Writing in the Huffington Post recently, Karl Giberson, a prominent proponent of theistic evolution, appealed to the well-known argument that science is a self-correcting mechanism. He writes,
Science – and this includes evolution – is a self-correcting enterprise. I know little of psychiatry, but I am not shocked to discover that critical voices have emerged and are being heard. This is the norm for science. Seemingly secure science is often modified – think Newtonian physics – and entire fields even disappear, like phrenology (studying personality via bumps on the skull). Anyone who understands the scientific community knows it to be full of renegade individualists only too eager to overturn the status quo. This aggressive self-examination is the reason why we now understand the world so well…

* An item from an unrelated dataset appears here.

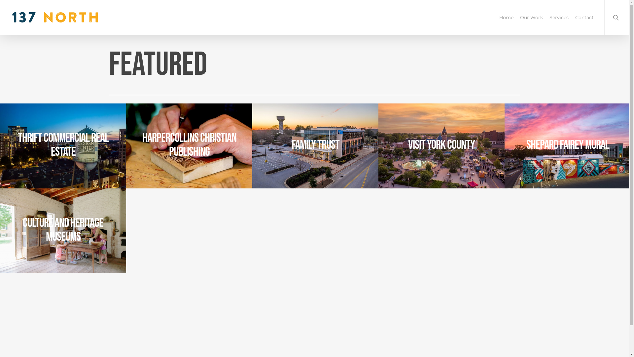 The image size is (634, 357). Describe the element at coordinates (506, 17) in the screenshot. I see `'Home'` at that location.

The reality is different from this idyllic description, and informed consumers of science know that, public relations aside, there are serious doubts as to the extent to which science is a self-correcting enterprise. For example, the epidemiologist John Ioannidis wrote a paper in 2012 entitled Why Science Is Not Necessarily Self-Correcting. The abstract begins as follows:
The ability to self-correct is considered a hallmark of science. However, self-correction does not always happen to scientific evidence by default. The trajectory of scientific credibility can fluctuate over time, both for defined scientific fields and for science at-large. History suggests that major catastrophes in scientific credibility are unfortunately possible and the argument that “it is obvious that progress is made” is weak.
Ioannidis proceeds to mention one mechanism which renders self-correction less than perfect:
Efficient and unbiased replication mechanisms are essential for maintaining high levels of scientific credibility. Depending on the types of results obtained in the discovery and replication phases, there are different paradigms of research: optimal, self-correcting, false nonreplication, and perpetuated fallacy. In the absence of replication efforts, one is left with unconfirmed (genuine) discoveries and unchallenged fallacies.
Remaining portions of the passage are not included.